■ Task brief:
Copy out the stretch of entries from the line containing "Click the メモリ: 13% memory indicator" through the end of the entries, keeping each line exactly as it appears.

■ Information supplied:
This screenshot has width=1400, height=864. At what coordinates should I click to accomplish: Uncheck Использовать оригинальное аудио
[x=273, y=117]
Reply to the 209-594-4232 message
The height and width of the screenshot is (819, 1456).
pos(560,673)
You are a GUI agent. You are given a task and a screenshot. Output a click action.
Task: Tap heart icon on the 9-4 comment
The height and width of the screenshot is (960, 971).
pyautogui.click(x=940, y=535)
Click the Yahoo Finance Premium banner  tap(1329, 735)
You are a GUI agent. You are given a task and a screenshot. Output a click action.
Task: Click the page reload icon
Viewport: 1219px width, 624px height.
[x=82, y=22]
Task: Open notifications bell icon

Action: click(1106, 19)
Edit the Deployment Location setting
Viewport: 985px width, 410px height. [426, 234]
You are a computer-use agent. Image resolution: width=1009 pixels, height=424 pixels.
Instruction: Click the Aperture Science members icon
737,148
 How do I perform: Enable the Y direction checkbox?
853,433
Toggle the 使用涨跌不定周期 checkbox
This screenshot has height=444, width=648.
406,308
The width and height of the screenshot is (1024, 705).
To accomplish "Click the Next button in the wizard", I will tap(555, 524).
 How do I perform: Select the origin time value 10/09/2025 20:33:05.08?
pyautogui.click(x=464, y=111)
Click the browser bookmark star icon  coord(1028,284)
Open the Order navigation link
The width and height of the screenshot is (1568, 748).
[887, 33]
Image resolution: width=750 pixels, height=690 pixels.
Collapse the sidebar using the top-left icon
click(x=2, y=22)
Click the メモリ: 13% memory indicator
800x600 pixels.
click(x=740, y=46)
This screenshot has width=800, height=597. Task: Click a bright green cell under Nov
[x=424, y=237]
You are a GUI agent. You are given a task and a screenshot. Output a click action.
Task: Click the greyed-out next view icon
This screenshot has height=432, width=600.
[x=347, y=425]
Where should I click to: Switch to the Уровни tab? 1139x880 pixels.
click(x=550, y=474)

■ Complete output:
Click the メモリ: 13% memory indicator
800x600 pixels.
click(x=740, y=46)
This screenshot has width=800, height=597. Task: Click a bright green cell under Nov
[x=424, y=237]
You are a GUI agent. You are given a task and a screenshot. Output a click action.
Task: Click the greyed-out next view icon
This screenshot has height=432, width=600.
[x=347, y=425]
Where should I click to: Switch to the Уровни tab? 1139x880 pixels.
click(x=550, y=474)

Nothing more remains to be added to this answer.